Селим говорил, пока мы укладывали в байдарку вещи, надевали спасжилеты, сталкивали судно в воду, продолжал, пока я усаживала ребенка и пристегивала ей юбку… Селим рассказывал много, слишком много, чтобы можно было всё запомнить. Но я писала его речь на телефон. Пригодится. Все пригодится. Я не жадная, я – предусмотрительная. Жаль, что не всегда.
Когда всё было готово, старик замолчал. Я отвела байдарку от берега, забралась на место капитана и, натягивая 'юбку' на рант 'очка', услышала последнюю фразу:
– Ты задумала очень смелое дело, девочка. И очень опасное. Однако это твой единственный шанс. Кое-кто уже положил на тебя глаз, но его ждет большой сюрприз. Старый Селим верит в тебя. У вас, русских, всегда получается то, о чем другие боятся даже думать.

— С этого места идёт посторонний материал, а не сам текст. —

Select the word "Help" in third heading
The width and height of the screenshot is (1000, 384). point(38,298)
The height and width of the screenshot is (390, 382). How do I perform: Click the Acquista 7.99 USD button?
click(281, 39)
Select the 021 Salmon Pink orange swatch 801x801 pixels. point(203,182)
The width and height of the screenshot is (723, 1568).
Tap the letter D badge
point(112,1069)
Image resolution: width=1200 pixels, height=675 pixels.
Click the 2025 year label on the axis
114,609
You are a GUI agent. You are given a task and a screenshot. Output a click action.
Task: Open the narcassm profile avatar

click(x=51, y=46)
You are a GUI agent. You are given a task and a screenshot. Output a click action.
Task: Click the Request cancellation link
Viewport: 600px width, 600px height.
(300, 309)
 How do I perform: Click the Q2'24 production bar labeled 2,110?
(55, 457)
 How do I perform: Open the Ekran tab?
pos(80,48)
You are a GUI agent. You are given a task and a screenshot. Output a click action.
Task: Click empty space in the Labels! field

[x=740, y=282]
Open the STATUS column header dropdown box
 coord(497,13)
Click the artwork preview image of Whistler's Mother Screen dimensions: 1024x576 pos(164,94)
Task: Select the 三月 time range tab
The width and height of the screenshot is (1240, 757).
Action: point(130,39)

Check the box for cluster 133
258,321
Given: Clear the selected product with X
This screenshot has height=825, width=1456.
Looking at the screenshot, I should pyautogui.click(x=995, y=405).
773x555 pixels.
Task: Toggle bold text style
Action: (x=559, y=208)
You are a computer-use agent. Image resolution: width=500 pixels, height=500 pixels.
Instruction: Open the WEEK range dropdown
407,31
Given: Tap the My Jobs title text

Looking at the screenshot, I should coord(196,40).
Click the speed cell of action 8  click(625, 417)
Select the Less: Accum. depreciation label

– До свидания, – просто ответила я. – Спасибо Вам.
– Прощай! Пусть Аллах будет к тебе милосердным.
Синие лопасти весел взметнулись в воздух, и байдарка стремглав понеслась вперед, под углом удаляясь от пляжа…
СССР, в горах Памира.
Группа альпинистов
Усольцев уже несколько минут смотрел в паспорт Егора, как баран на новые ворота. Как уперся взглядом в дату выдачи, так и не мог оторваться. То, что паспорт был не советский, а российский, и с двухглавым орлом на обложке, взволновало намного меньше.
Сам Егор перенес объяснение гораздо спокойнее. Хотя, как сказать…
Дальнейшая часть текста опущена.